In 2020, OPD performed 3,737 business checks, responded to 143 mental health calls, made 269 felony arrests, spent 6,846 hours in training and conducted 635 foot patrols and 1,431 follow-up calls.
The department received 50,608 calls and officers filed 14,711 case reports. OPD investigated one murder and 29 cases of sexual assault in 2020.
OPD officers investigated 181 vehicle burglaries, 73 residential/commercial burglaries and 16 robberies or armed robberies. Of those, investigators arrested 145 people for vehicle burglary, 33 people for residential/commercial burglary, and 17 people for robbery or armed robbery.
In 2019, the arrest rate was 52% for auto burglaries and 36% for residential/commercial burglaries. In 2020, Criminal Investigations increased arrest rates to 80% for auto burglary and 45% for residential/commercial burglary. The Criminal Investigations Unit has a 62% closure rate for their caseload in 2020.
“That was due to every staff member and detectives working together,” McCutchen said.
DUIs and other alcohol-related offenses dropped significantly in 2020.
In 2019, there were 588 DUI offenses and 509 other alcohol-related violations. In 2020, there were 468 DUI violations and 276 other alcohol-related offenses.
Drug-related arrests also dipped in 2020.
In 2019, there were 572 arrests for drug charges. In 2020, there were 454.
However, domestic violence charges almost doubled in 2020.
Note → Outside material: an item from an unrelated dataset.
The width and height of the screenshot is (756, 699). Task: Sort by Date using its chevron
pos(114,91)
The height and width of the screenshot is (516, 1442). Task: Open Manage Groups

In 2019, there were 98 arrests for misdemeanor domestic violence. That number climbed in 2020 to 145 arrests.
Felony domestic violence, where a weapon was used or strangulation occurred, resulted in nine arrests which are one more than in 2019.
Other than responding to calls and investigating crimes, OPD engaged with the community through several projects and programs including mentoring programs for boys and girls, bingo with the city’s elderly population, hosting blood drives, de-escalating training for Square workers, made 300 masks for citizens, taught active shooter training for citizens and delivered backpacks to the Boys and Girls Club.
OPD was also instrumental in forming the city’s first Committee for Police Transparency in 2020 and now also has a victim’s advocate in the department who follows up with victims of domestic violence to ensure their needs are met with available community resources.
“We were able to do a lot of good things in a very unique year,” McCutchen said.